Yackety-yak about race - Column
Progressive, The, Dec, 1997 by Adolph Reed, Jr.
So what the heck is a "national conversation on race," anyway? Like so much in what passes for public discussion in America these days, the notion soothes and reassures, conveying a sense of gravitas, while at the same time having no clear, practical meaning whatsoever.
I remember hearing calls for this conversation a few years ago, first from former University of Pennsylvania President Sheldon Hackney, then from Lani Guinier and performance artist Anna Deveare Smith. At the time, it seemed to be just a well-intentioned soundbite, a way to express in newschat a concern with racial injustice and anger. As a mass-media metaphor, it seemed harmless enough: a way to evoke a national commitment to honesty and democracy. I couldn't imagine how this call could possibly translate into anything concrete, though. Who would participate in this conversation? Where would it be held? What would the ground rules be? And to what end?

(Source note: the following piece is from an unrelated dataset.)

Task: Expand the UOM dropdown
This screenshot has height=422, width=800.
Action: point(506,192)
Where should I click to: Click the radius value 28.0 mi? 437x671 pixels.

I certainly didn't suspect that the notion would go anywhere; I presumed that it would have the shelf life of slogans from political ads. You know, like "Where's the beef?" or "It takes a village . . ." Well, I didn't take into account the significance of a New South, psychobabbling baby boomer whose political opportunism comes with cybertechie, New Age flourishes. As it turns out, this national-conversation idea is just Bill Clinton's cup of herbal tea.
Now that Clinton has glommed onto the national conversation, it won't just dissipate through the airwaves over time. He has decided to keep this strange idea alive by formalizing it into a Presidential race-relations advisory board. It just goes to show that Bipartisan Bill has the soul of a talk-show host. But the "conversation" also highlights the profound shift over the last generation in American liberals' ways of talking about racial inequality.
It's impossible, for instance, to imagine Lyndon Johnson using the Presidential bully pulpit to call for a national conversation on race in 1964 or 1965. For all his limitations--the Vietnam War chief among them--Johnson understood that the point in pursuing racial justice is not to stimulate conversation. When people like Everett Dirksen protested that the struggle for black civil rights should rely on efforts to change whites' individual attitudes rather than on changing laws. Johnson made it clear that he was less interested in changing people's hearts than their public behavior.
Johnson understood that assertive government action can define acceptable practices and behavior, and ultimately change the world in which attitudes are formed.
The transformation of the South's racial politics has been incomplete, as the electoral success of governors Kirk Fordice in Mississippi and Fob James in Alabama demonstrate. The region nonetheless has undergone changes that would have seemed unimaginable thirty years ago. Blacks and whites can share public space more or less routinely, interact publicly in ways marked by the civility that presumes social equality, share work stations, and maintain the casual conviviality that normally pertains among co-workers. More than at any point in this century, white elites take for granted the need to take some notion of black interests into account when making public policy.
What made these changes possible was civil-rights law, not attitude adjustment. Presenting white Southerners with a fait accompli was the only way to counter the cultural force of white-supremacist ideology. Prohibiting discrimination by law not only enforced blacks' civil and citizenship rights, though that certainly was its intent and most important consequence. It was also the only way to create an environment in which casual contact would occur between blacks and whites as presumptive equals. This interaction has begun to erode racist stereotypes and bigotry by establishing the basis for a shared mundane humanity in workplaces, schools, and other public venues.
In the current anti-statist, market-worshipping climate, it is fashionable to deny that public authority can influence behavior and attitudes. Economists and others who worship market theology contend that slavery and racial discrimination would have been eliminated by the natural workings of the market if abolitionists and civil-rights activists had just been a little more patient. Some even blame attempts to preempt those market forces--through the Civil War and Reconstruction Amendments and 1964 Civil Rights Law and 1965 Voting Rights Law--for creating racism. Public intervention inevitably fails, so this twisted reasoning goes, because its artificiality breeds resentment. Civil-rights laws, and affirmative action in particular. just stir up white hostility, since they are coercive, and an affront to properly market-based notions of justice and equity.
Besides (and here's where this sophistry most clearly approximates religion), the white South would eventually have eliminated slavery on its own because the system was irrational economically. Segregation and other forms of discrimination were already on the decline after World War II for the same reason, say the market moralists. Their argument boils down to this: Had there been no legal abolition of slavery, there would have been no white-supremacist restoration in the South, and had there been no civil-rights legislation, there would be no white racism. If exuberant reformers hadn't gone mucking around with the larger rationality of the system of individual choices and transactions that drive market forces, everything would have turned out fine. Never mind that the Confederacy fought tooth and nail to preserve slavery and that white southerners fought nearly as hard to maintain Jim Crow.